• **DATA SUPPLIED**:
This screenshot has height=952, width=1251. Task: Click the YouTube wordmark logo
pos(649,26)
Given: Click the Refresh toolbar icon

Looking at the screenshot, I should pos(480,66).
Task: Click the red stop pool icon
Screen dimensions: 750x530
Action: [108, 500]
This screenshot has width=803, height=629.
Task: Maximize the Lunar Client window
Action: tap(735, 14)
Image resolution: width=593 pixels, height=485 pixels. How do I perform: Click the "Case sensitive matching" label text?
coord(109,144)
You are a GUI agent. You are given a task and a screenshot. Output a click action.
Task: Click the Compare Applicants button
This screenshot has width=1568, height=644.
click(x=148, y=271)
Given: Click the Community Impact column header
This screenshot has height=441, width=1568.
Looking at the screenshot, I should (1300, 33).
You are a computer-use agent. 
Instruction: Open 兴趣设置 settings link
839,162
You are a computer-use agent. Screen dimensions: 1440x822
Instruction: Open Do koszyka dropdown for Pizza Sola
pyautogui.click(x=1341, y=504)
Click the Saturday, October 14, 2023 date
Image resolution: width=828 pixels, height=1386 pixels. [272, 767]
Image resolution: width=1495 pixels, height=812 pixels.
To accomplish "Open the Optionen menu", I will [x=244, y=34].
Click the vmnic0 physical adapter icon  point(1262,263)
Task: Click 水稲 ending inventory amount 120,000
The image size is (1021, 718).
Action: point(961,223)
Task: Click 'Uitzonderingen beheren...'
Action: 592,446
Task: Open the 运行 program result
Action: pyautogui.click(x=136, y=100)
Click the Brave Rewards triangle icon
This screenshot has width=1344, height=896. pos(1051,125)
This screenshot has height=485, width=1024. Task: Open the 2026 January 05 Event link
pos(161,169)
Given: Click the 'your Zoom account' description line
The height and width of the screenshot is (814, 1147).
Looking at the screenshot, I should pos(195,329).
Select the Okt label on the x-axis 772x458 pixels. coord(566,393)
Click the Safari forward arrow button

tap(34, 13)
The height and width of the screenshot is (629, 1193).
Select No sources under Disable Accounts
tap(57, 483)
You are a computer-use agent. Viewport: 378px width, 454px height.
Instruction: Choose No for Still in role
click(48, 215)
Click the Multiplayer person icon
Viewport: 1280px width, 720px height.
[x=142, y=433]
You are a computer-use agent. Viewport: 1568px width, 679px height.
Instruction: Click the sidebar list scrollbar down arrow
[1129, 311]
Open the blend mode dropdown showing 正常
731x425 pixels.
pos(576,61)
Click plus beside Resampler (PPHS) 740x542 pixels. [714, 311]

• **EXERCISE DETAILS**: Print all of the data above again, with no changes to any line.

• **ANSWER**:
This screenshot has height=952, width=1251. Task: Click the YouTube wordmark logo
pos(649,26)
Given: Click the Refresh toolbar icon

Looking at the screenshot, I should pos(480,66).
Task: Click the red stop pool icon
Screen dimensions: 750x530
Action: [108, 500]
This screenshot has width=803, height=629.
Task: Maximize the Lunar Client window
Action: tap(735, 14)
Image resolution: width=593 pixels, height=485 pixels. How do I perform: Click the "Case sensitive matching" label text?
coord(109,144)
You are a GUI agent. You are given a task and a screenshot. Output a click action.
Task: Click the Compare Applicants button
This screenshot has width=1568, height=644.
click(x=148, y=271)
Given: Click the Community Impact column header
This screenshot has height=441, width=1568.
Looking at the screenshot, I should (1300, 33).
You are a computer-use agent. 
Instruction: Open 兴趣设置 settings link
839,162
You are a computer-use agent. Screen dimensions: 1440x822
Instruction: Open Do koszyka dropdown for Pizza Sola
pyautogui.click(x=1341, y=504)
Click the Saturday, October 14, 2023 date
Image resolution: width=828 pixels, height=1386 pixels. [272, 767]
Image resolution: width=1495 pixels, height=812 pixels.
To accomplish "Open the Optionen menu", I will [x=244, y=34].
Click the vmnic0 physical adapter icon  point(1262,263)
Task: Click 水稲 ending inventory amount 120,000
The image size is (1021, 718).
Action: point(961,223)
Task: Click 'Uitzonderingen beheren...'
Action: 592,446
Task: Open the 运行 program result
Action: pyautogui.click(x=136, y=100)
Click the Brave Rewards triangle icon
This screenshot has width=1344, height=896. pos(1051,125)
This screenshot has height=485, width=1024. Task: Open the 2026 January 05 Event link
pos(161,169)
Given: Click the 'your Zoom account' description line
The height and width of the screenshot is (814, 1147).
Looking at the screenshot, I should pos(195,329).
Select the Okt label on the x-axis 772x458 pixels. coord(566,393)
Click the Safari forward arrow button

tap(34, 13)
The height and width of the screenshot is (629, 1193).
Select No sources under Disable Accounts
tap(57, 483)
You are a computer-use agent. Viewport: 378px width, 454px height.
Instruction: Choose No for Still in role
click(48, 215)
Click the Multiplayer person icon
Viewport: 1280px width, 720px height.
[x=142, y=433]
You are a computer-use agent. Viewport: 1568px width, 679px height.
Instruction: Click the sidebar list scrollbar down arrow
[1129, 311]
Open the blend mode dropdown showing 正常
731x425 pixels.
pos(576,61)
Click plus beside Resampler (PPHS) 740x542 pixels. [714, 311]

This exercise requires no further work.